Mas wrote to Alex Salmond recently to thank him for his recent show of support for Catalonian secessionists. Salmond, Mas enthused, can take the credit for ‘driving an exemplary process between Scotland and the rest of the UK’ (omitting to mention that said process culminated with Scotland voting to remain in the UK and Salmond’s subsequent resignation).
It is natural that Mas, whose pro-independence coalition gained 62 seats in the region’s 135-seat parliament last month, has turned to the Scottish independence movement as an example for Catalonia. He wants, as his role-model Salmond did, the best of both worlds: the security of remaining in the EU – and in Catalonia’s case the single currency – as well as the ability to reject centralised rule from Spain. Mas can look to Scotland for guidance on how to navigate the intricate legalities of such a manoeuvre.
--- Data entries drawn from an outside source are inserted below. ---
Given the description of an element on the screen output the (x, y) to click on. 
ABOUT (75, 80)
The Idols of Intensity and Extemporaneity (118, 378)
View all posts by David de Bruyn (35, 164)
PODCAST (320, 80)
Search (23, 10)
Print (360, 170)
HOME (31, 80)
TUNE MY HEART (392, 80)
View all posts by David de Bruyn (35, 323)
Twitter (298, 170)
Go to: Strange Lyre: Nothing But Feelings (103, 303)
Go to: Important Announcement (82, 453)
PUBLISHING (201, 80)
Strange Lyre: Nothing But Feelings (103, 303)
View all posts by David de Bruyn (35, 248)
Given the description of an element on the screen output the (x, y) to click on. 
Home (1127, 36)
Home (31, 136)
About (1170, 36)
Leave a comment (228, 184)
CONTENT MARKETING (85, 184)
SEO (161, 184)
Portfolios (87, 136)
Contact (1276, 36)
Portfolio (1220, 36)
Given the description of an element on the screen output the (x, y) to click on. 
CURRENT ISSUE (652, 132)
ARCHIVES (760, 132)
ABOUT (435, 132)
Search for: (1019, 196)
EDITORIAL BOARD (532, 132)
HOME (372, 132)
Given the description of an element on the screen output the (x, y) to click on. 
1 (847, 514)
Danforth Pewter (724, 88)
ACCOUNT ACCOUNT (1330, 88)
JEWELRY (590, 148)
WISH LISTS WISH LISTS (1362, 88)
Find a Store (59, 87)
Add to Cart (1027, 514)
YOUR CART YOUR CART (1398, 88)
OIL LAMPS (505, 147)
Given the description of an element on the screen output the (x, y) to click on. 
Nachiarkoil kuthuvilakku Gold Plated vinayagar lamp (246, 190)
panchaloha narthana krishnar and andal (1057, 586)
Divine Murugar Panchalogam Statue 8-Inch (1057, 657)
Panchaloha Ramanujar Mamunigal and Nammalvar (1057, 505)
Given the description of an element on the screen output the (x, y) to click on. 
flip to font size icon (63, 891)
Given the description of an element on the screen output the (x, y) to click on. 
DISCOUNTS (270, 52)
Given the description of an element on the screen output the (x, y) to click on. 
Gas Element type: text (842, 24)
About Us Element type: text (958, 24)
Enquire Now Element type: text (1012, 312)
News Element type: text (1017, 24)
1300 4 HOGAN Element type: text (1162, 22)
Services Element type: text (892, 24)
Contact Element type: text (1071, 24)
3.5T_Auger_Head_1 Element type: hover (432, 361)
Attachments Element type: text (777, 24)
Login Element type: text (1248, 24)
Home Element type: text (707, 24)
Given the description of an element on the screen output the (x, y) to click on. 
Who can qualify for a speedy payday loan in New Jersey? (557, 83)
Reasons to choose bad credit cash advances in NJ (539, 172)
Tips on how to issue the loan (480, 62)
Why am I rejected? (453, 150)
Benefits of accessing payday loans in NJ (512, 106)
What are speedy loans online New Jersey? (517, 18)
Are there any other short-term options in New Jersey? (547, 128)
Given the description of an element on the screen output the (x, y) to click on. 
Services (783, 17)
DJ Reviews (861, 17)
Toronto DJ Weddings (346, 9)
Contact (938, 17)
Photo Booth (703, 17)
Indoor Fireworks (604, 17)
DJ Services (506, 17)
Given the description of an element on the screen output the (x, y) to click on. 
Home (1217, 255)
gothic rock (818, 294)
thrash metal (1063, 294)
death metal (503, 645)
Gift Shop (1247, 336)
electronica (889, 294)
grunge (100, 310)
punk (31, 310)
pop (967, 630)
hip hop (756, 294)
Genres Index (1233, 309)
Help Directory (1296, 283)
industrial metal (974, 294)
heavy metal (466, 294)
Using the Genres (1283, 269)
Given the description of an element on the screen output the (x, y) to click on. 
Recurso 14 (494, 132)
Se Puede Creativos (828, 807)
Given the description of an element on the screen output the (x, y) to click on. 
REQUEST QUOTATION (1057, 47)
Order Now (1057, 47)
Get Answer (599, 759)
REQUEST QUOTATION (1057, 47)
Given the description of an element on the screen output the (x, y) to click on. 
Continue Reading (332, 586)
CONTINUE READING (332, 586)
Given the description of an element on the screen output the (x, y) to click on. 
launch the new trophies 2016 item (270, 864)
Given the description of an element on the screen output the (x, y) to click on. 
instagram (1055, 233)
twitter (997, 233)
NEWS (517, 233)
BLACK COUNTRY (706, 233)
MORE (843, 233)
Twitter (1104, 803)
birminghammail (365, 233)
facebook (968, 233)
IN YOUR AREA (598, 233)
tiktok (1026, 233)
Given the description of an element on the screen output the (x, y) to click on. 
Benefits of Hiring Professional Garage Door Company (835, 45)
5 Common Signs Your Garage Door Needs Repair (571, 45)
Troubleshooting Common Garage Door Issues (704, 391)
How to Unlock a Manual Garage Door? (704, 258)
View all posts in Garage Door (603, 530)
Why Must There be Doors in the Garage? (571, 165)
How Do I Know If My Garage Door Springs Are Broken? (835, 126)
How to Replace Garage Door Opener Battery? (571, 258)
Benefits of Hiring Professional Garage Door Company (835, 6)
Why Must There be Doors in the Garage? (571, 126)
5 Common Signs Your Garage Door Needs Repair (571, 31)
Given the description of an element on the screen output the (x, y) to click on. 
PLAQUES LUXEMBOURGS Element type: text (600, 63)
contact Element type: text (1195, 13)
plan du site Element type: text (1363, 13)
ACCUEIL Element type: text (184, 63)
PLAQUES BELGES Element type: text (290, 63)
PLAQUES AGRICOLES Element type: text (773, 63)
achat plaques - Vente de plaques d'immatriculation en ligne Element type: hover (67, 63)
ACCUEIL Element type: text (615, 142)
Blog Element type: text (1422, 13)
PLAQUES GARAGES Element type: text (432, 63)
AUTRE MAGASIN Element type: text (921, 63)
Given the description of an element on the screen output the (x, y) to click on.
For an independent Catalonia seeking continued membership of the EU, there would be two options, as there would have been if Scotland had split from the UK. One would be for Spain to seek amendment of relevant EU treaties, while Catalonia was still part of an EU member state, to allow the province continued membership of the bloc after secession – a move that some maintain is permitted under Article 48 of the Lisbon Treaty. The other would be for Catalonia to leave the EU, for an unspecified amount of time, and re-apply for membership under Article 49 of the Treaty. The first option would constitute an unprecedented use of Article 48 and the second would be a long and fraught process: Croatia’s eventually-successful application for EU membership, for example, was a ten-year affair.
The fundamental problem with either route, though, can be stated in one word: Madrid. The current Spanish government would refuse to apply for amendments to Article 48, and Catalonia would probably be unable to apply unilaterally. An application to re-join the EU after secession, under Article 49, would require the approval of all 28 member states, and Mariano Rajoy’s Popular Party has vowed that it would vehemently oppose an independent Catalonia’s attempts to re-join the EU. Indeed, Rajoy won’t even grant Catalonia a referendum on secession. As Mas lamented in an article in the Guardian earlier this month, ‘Our hands are extended, yet the fist in Madrid is never unclenched’.
But the fist might not remain clenched forever. Many Spaniards, especially those in their 20s and 30s, see December’s election as a chance to usher in a new political era for Spain. In the minds of many of the electorate, the Popular Party and PSOE, after forty years of sharing power, are now names synonymous with deep-rooted corruption and an ‘old’ Spain that should be left firmly behind. Indeed, it was Catalonia who showed its rejection of this ‘old’, Franco-era Spain by symbolically banning the bullfight in 2011.
The joint dominance of the Popular Party and PSOE in post-Franco Spain has created a real desire for change on the political landscape, one from which pro-independence parties in Catalonia may benefit. The new Spanish government, whatever its composition, might still be unconvinced of the benefits of Catalonian secession, and keeping an independent Catalonia in the EU would be complicated in any scenario. But, after 20 December’s historic general election, the politicians on the other side of the negotiating table from Catalan secessionists may be open, at least, to a dialogue about its possibility. The ‘clenched first’ of Madrid may not remain so for much longer.